▶ _Exercise prompt_
Return each line of the entries that mentions the word "Photos".

Records START

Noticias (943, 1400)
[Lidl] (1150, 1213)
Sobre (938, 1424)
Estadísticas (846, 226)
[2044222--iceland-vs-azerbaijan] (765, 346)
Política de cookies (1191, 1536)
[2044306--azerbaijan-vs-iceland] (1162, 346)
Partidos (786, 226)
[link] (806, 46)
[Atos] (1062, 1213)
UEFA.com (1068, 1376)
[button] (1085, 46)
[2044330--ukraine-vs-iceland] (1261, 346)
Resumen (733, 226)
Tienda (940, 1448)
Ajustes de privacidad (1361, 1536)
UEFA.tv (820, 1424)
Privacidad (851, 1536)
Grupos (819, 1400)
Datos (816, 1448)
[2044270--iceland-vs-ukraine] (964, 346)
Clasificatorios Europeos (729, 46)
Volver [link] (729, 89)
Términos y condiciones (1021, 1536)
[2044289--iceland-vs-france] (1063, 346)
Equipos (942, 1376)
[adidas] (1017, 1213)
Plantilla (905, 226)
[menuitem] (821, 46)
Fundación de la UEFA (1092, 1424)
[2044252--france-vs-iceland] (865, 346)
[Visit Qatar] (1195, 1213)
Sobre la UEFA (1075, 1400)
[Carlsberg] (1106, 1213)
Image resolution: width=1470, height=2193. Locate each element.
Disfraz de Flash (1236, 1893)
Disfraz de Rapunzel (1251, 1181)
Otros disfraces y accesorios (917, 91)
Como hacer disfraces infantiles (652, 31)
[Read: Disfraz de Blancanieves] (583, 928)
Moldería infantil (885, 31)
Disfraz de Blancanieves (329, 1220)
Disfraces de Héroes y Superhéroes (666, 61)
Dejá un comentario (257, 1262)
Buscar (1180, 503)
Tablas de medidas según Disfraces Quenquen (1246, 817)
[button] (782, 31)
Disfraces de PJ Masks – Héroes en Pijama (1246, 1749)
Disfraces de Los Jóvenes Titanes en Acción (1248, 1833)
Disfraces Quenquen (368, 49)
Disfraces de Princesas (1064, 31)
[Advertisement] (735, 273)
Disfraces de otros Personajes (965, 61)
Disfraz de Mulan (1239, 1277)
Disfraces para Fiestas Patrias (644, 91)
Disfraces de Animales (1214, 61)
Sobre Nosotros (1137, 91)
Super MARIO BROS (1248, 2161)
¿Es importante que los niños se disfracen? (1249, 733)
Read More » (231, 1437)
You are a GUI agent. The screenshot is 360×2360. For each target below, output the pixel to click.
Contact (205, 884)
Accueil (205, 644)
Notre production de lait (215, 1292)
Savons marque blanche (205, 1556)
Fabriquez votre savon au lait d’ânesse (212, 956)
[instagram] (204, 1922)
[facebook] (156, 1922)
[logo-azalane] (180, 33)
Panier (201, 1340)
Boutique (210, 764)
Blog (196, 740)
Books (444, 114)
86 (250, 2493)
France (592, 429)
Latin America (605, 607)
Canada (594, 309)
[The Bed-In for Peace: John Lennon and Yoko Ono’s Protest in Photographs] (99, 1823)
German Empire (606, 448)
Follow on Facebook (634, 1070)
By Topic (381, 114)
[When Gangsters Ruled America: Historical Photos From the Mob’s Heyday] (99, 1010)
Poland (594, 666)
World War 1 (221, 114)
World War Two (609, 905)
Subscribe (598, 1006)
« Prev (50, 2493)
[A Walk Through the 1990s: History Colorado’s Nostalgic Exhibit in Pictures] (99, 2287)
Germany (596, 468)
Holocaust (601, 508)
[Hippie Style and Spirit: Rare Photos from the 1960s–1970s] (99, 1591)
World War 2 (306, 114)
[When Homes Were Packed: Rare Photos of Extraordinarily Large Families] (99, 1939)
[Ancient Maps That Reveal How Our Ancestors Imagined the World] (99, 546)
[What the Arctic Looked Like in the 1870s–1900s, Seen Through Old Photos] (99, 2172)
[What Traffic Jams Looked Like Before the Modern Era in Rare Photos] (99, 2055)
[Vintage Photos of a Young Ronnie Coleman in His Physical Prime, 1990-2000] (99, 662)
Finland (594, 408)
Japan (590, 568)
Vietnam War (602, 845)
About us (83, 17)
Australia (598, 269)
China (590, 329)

Records END

▶ _Response_
[When Gangsters Ruled America: Historical Photos From the Mob’s Heyday] (99, 1010)
[Hippie Style and Spirit: Rare Photos from the 1960s–1970s] (99, 1591)
[When Homes Were Packed: Rare Photos of Extraordinarily Large Families] (99, 1939)
[What the Arctic Looked Like in the 1870s–1900s, Seen Through Old Photos] (99, 2172)
[What Traffic Jams Looked Like Before the Modern Era in Rare Photos] (99, 2055)
[Vintage Photos of a Young Ronnie Coleman in His Physical Prime, 1990-2000] (99, 662)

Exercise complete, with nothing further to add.